501 N. Ogden Ave., Chicago, IL 60622 / 312-666-1500
This quasi-biker's hangout is rather rough around the edges (and intentionally so), but its hamburgers are among the best in the city. Juicy, big and tasty, they’re best washed down with a meal-in-itself Road Rash Mary, a condiment-loaded bloody Mary that comes with a beer chaser. Other finds (all solid) include a massive fried egg sandwich on thick-cut rye, barbecue Kobe beef brisket and falafel.
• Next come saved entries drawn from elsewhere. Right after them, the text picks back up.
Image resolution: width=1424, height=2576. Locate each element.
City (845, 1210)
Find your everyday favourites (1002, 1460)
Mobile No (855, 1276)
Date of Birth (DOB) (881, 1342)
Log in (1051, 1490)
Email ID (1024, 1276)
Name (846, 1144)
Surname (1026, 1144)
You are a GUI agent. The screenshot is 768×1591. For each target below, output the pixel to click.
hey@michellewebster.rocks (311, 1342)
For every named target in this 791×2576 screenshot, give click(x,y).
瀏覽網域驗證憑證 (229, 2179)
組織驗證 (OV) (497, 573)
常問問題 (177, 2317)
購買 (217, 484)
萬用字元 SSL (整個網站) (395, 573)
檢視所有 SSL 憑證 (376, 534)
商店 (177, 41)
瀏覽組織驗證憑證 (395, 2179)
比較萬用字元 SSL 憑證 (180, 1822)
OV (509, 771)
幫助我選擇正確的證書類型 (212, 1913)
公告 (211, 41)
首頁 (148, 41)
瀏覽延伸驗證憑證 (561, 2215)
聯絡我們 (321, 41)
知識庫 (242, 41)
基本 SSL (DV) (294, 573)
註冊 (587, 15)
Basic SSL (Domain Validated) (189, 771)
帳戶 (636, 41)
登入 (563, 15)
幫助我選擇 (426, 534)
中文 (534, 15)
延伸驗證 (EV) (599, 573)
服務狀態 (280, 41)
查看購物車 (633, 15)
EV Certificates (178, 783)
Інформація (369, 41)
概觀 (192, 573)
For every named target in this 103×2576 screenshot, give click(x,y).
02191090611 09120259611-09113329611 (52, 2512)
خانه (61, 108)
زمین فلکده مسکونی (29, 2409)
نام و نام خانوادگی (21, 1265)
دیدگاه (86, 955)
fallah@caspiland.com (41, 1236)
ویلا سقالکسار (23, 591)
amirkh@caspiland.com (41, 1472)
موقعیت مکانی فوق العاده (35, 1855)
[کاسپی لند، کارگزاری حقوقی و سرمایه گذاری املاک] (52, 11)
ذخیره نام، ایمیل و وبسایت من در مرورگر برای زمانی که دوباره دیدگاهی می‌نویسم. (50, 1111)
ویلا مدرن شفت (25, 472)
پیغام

In the summer months, you can sit at one of the umbrella tables on the roof and watch half of Chicago pass by.


Urban Grille

524 W. State St., Geneva, IL 60134 / 630-262-0100
Bob and Jeanette DiPasquantonio, who live in the day trip-friendly town of Geneva, are clearly onto something with their ever-packed, casual-upscale burger joint that’s steps from the shopping district. Avocado- and butter-colored walls, flagstone accents and leather furnishings do exude a swanky, sophisticated vibe---we’re just not totally convinced it’s Chicago they invoke. Still, people are lapping up the concept (and the designer burgers). Start with the shrimp Alyx appetizer (or get it as an entrée); the crunchy breaded crustaceans reside in a pool of hauntingly good citrus cream sauce. Fried pickles with spicy ranch sauce are a good way to go, too, as long as you don’t mind paying about 75-cents a pop. Artisanal burgers---choose from beef, turkey, organic veggie, salmon or chicken breast---are topnotch on a chewy white roll with toppings like Brie, a fried egg, roasted poblano peppers or chimichurri sauce. Creative sandwiches, salads and wood-grilled pizzas are generally solid, too.